══ Extract ══

HL Deb 22 December 1988 vol 502 cc1466-71

11.43 a.m.

Lord Strathclyde

My Lords, on behalf of my noble friend Lord Brabazon of Tara, I beg to move that this Bill be now read a second time. As noble Lords are aware, my noble friend is in Lockerbie dealing with the tragedy. That is why I am replacing him this morning. Although this is not my subject I shall do my best to answer all noble Lords' questions as they come up on this piece of legislation.

In contrast to a number of transport measures which have been considered by your Lordships' House in recent years, this Bill is mercifully short and straightforward. It contains a mere two clauses. Its purpose, very simply, is to enable the charges which aircraft operators have to pay for using air navigation services, to be prescribed and paid in units of account, instead of in conventional currencies as at present. The immediate reason for bringing this Bill before your Lordships is to enable the UK to agree to en route air navigation charges, which are collected by Eurocontrol, to be prescribed and paid in European currency units instead of US dollars as at present. This will bring the UK into line with the other member states of Eurocontrol, which already have such powers, and it will allow the simultaneous changeover throughout the twelve countries concerned to charging in ecus.

═══
══ Raw data ══

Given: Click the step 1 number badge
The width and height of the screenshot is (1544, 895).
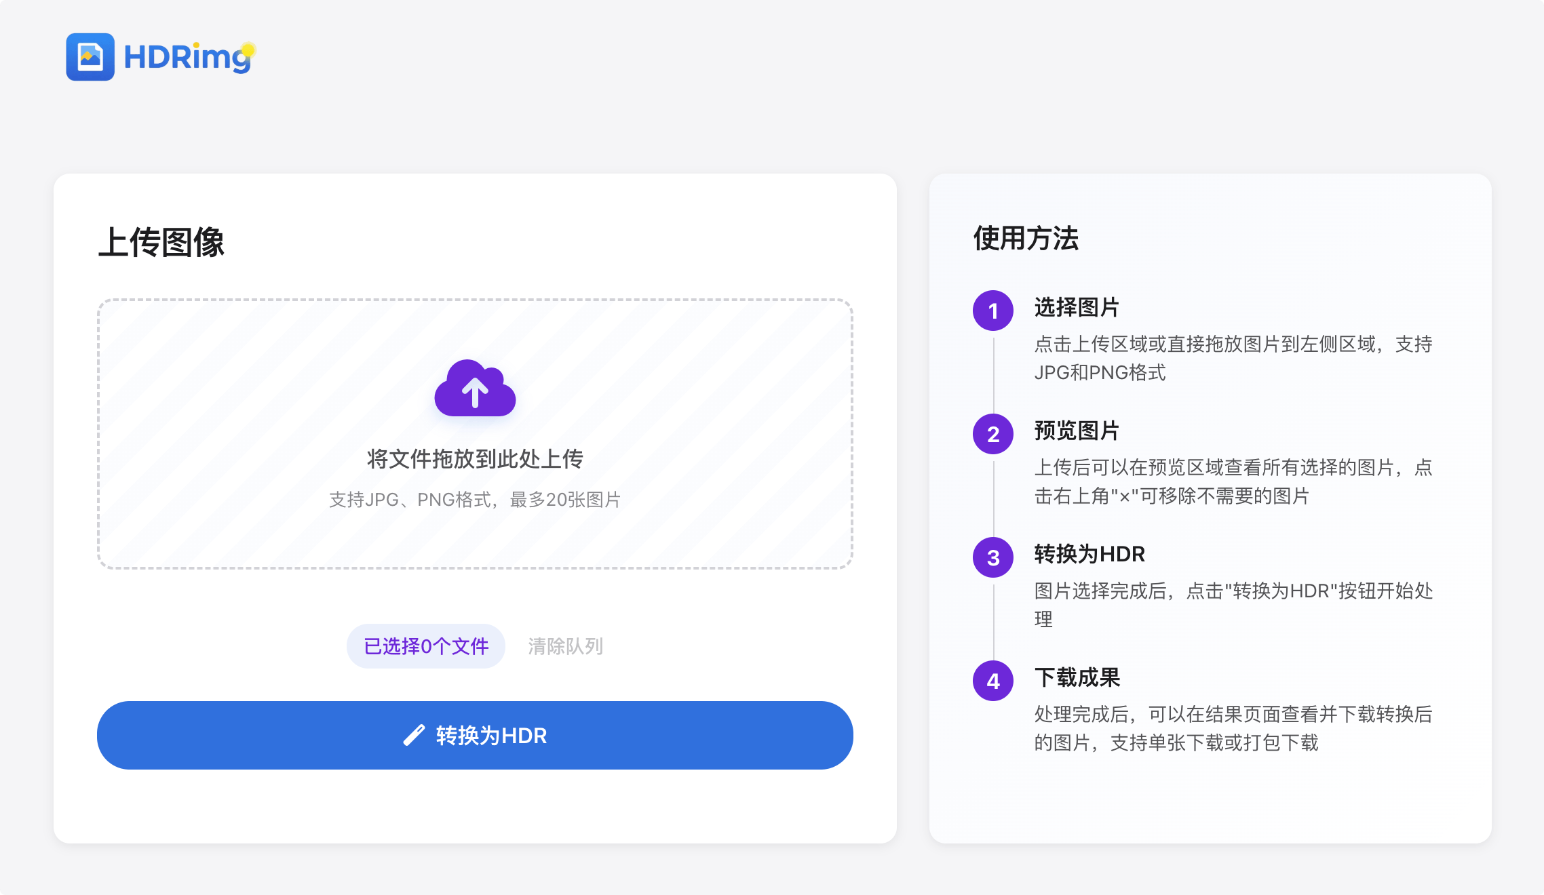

═══

_Jobs_.
(1) List every unit or currency that the speech on the air navigation charges bill names as a way to prescribe or pay those charges.
(2) Carry on the speech on the air navigation charges bill from the point where it stops.

_Task answers_.
(1)
- Units of account
- Conventional currencies
- European currency units (ecus)
- US dollars

(2)
I think it may be helpful if I briefly describe the system which is used for charging for air traffic control and other air navigation services when an aircraft flies through the airspace of a Eurocontrol member state. The charging system goes back to a multilateral agreement first signed in 1970. The signatories to the agreement (which was renewed in 1981) now include the nine states which are full members of Eurocontrol (Germany, Belgium, France, Luxembourg, the Netherlands, the Republic of Ireland, Portugal, Greece and the United Kingdom and three associated countries (Spain, Switzerland and Austria).

The effect of the 1981 agreement is that 12 European countries have entrusted Eurocontrol with the task of calculating, billing and collecting charges from airlines in respect of en route navigation services made available by the national air traffic services of the countries concerned. The system is administratively very convenient since an airline simply pays one charge for each flight, even though the flight in question may pass over one or more of the 12 countries which have signed the multilateral agreement.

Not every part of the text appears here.